髙橋 美徳
体長2.2メートル、体重300キロのヒグマが駆除された。2019年からの4年間で66頭もの乳牛に被害を出したヒグマは、最初に被害が発生した場所(北海道標茶町オソツベツ)と前足跡の横幅18センチメートルからOSO18(オソじゅうはち)とコードネームで呼ばれていた。ヒグマ捕獲のエキスパートたちがプロジェクトチームを組んで対応にあたっていたのだが、その並外れた用心深さから「忍者グマ」とも呼ばれ、罠をはじめあらゆる手段から逃れてきていた。

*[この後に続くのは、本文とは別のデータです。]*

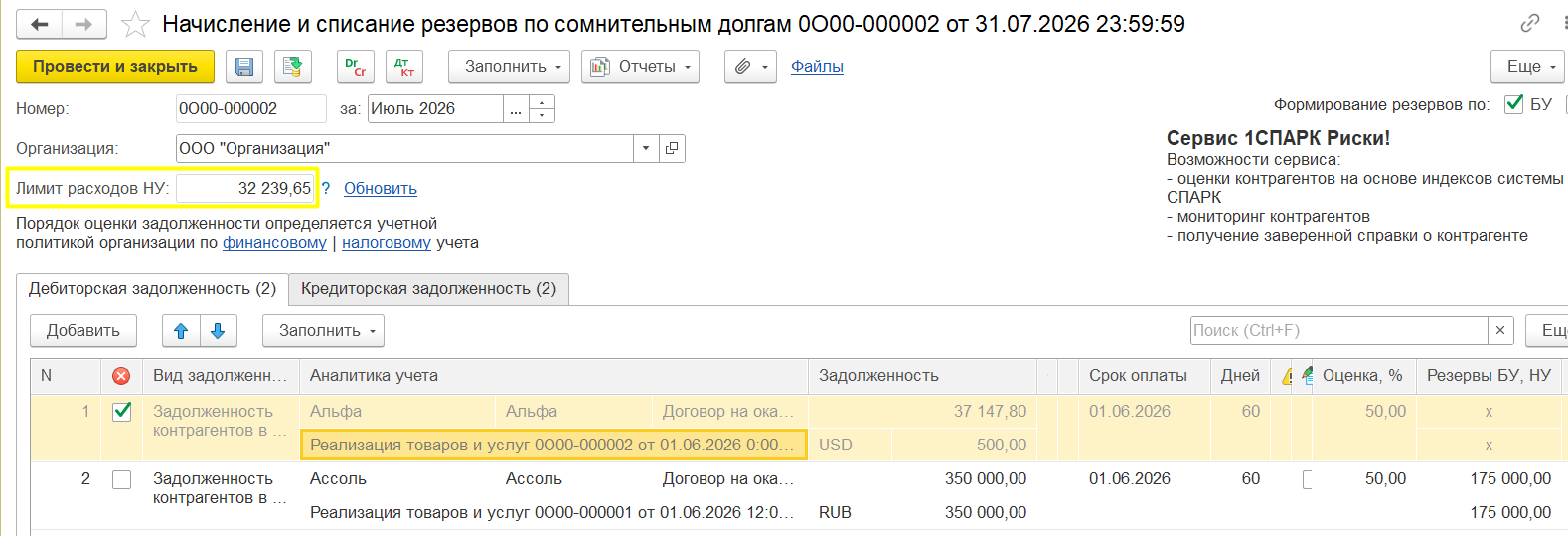This screenshot has width=1568, height=536.
Task: Open the Организация dropdown arrow
Action: coord(646,148)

そのOSO18が、ヒグマ駆除は初めてという釧路のハンターの3発の銃弾であっけなく死んだ。駆除されてしばらくはOSO18とは気づかれず、細かな調査をなされずに精肉加工会社で加工され市場に流通した。
ヒグマは食肉目に分類され、もともとは肉食獣であったが、進化の過程で植物食化が進み、その生息域を拡大したと考えられている。植物食が中心のヒグマがなぜ乳牛を獲物として襲うようになったのか?山沿いの空き家が増えて野生動物と人間との境界が狭くなったこと、1990年からの春グマ駆除中止により個体数が増加したこと、エゾシカが増加し山の植物を食べてしまい、食物を求めてヒグマが農地に降りてくること、駆除されたエゾシカの死骸を食べてヒグマが肉食を覚え、乳牛を襲うようになった可能性があることなどが挙げられる。
2023年度のクマによる人身被害件数は197件、死者6人を含む218人に上り、過去最多となった。東北6県と北海道、新潟県の知事らのクマの指定管理鳥獣への追加指定の要望を受けて、環境省は四国地方を除いてクマを指定管理鳥獣に追加するための省令改正手続きを行い、クマが冬眠から覚める4月中に施行する方針だ。クマが指定管理鳥獣に追加された場合、クマはニホンジカやイノシシと違い個体数が少なく繁殖力が強くないことから、過度な捕獲を行わない姿勢も明示し、管理を担う人材の育成も盛り込む。
クマは山に、ヒトは里に、の定めが守られれば良いと思うが、さらに温暖化が進んで山に食物がなくなれば、生きるために境界線を越えて来る可能性は高い。
狭いボーダー領域を挟んでの共存は、双方に被害を出さない事は難しい。